Theatre buildings can be intimidating spaces. The conventions, the etiquette, the unspoken rules – all can create barriers for people who do not see themselves reflected in traditional theatre audiences.
Rethinking Welcome
At Ovalhouse, we began to question everything about how we welcomed audiences. Why do we insist on silence? Why do we sit in the dark? Why can't children move around? Each "rule" we examined revealed assumptions about who theatre is for.
A Different Kind of Space
We experimented with performances where audiences could come and go, where food was shared, where the boundaries between performers and audience became porous. Some purists were horrified.
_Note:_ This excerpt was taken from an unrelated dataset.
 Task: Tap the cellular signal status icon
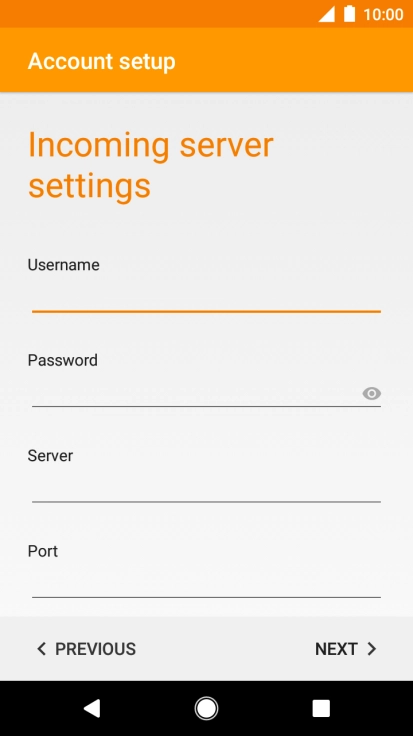[x=327, y=14]
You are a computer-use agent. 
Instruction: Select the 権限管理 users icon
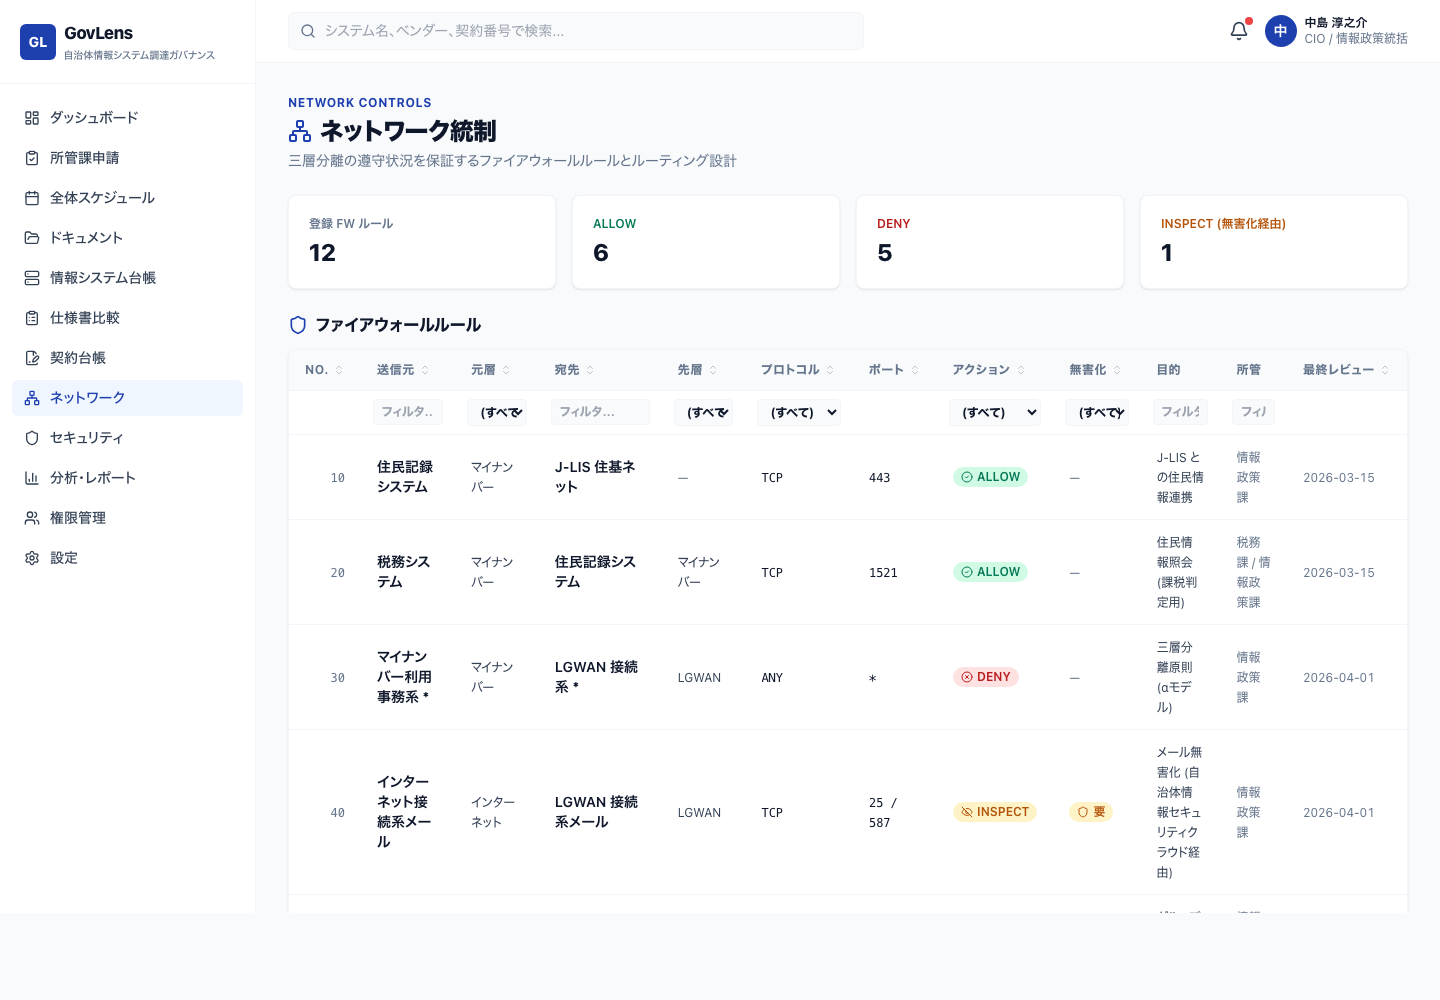tap(32, 518)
But the communities we were trying to reach started coming.
What We Learned
- Hospitality begins before the show – in how we communicate, in our pricing, in the faces people see when they arrive
- Flexibility is not compromise – it is recognition that there are many ways to experience art
- The building is not neutral – its architecture, its location, its history all send messages about who belongs
Beyond Tolerance
True hospitality goes beyond tolerance or accommodation. It means genuinely wanting the presence of people who are different from us, believing that their participation will enrich the experience for everyone.
Throwing away the rule book does not mean having no rules. It means being intentional about which rules serve the art and the community, and which merely preserve the comfort of those who have always felt at home in these spaces.